The only book I’ve read by Lisa Ann Sandell is Song of the Sparrow, her beautifully written novel in verse which retells the story of the Lady of Shalott. Therefore, I decided to read "See Me" from 21 Proms in order to get a sense of a different side of her writing. In this story, high school senior Katie feels invisible, not just to her classmates, but to her crush, Dan, as well. This is an annoying problem most of the time, but it becomes especially troublesome when prom season comes around and Katie is the only one left without a date.
Of all the prom stories in the 21 Proms collection, I think this one most accurately reflects my personal experience. Though I did wind up with two possible prom dates, I was not a likely candidate for such a thing to happen, and I felt just as invisible at times as Katie does in the story. What I like, though, is that Katie does not just wallow in her misfortune. All along, she remains true to herself and to her interests, and it is this comfort in her own skin that ultimately leads her to the right boy, and the right prom night experience.
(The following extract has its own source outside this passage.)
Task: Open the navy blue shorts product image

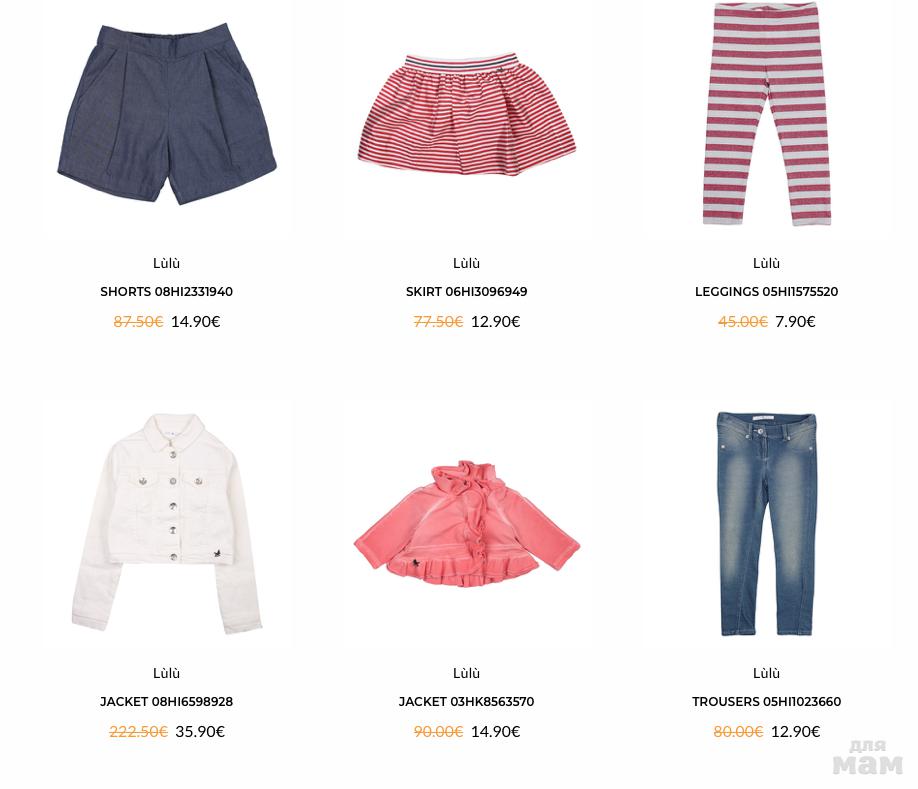Action: coord(167,114)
Much of this story’s depiction of high school is pretty standard. The cliques, boy/girl relationships, and even the yearbook superlatives match most pop culture depictions of the high school experience. A few rare moments really save the story from becoming too stereotypical, however. I loved Melody’s insistence that not going to the prom is a cliche, for example. I think that has really started to become true, with so many kids rebelling against the idea that the prom is an important rite of passage for teens. I also love Sandell’s description of the prom atmosphere and Katie’s place within it: “All the flowers in all the gardens are in bloom, and the air smells like one giant, universal corsage. In my pink dress, I feel like a petal of one of its roses.” What a perfect way to describe that feeling of being all dressed up and feeling pretty.
"See Me" is a great story for girls who need a little boost of self esteem, and a wonderful example of staying true to oneself and having it pay off in the end.
I borrowed 21 Proms from my local public library.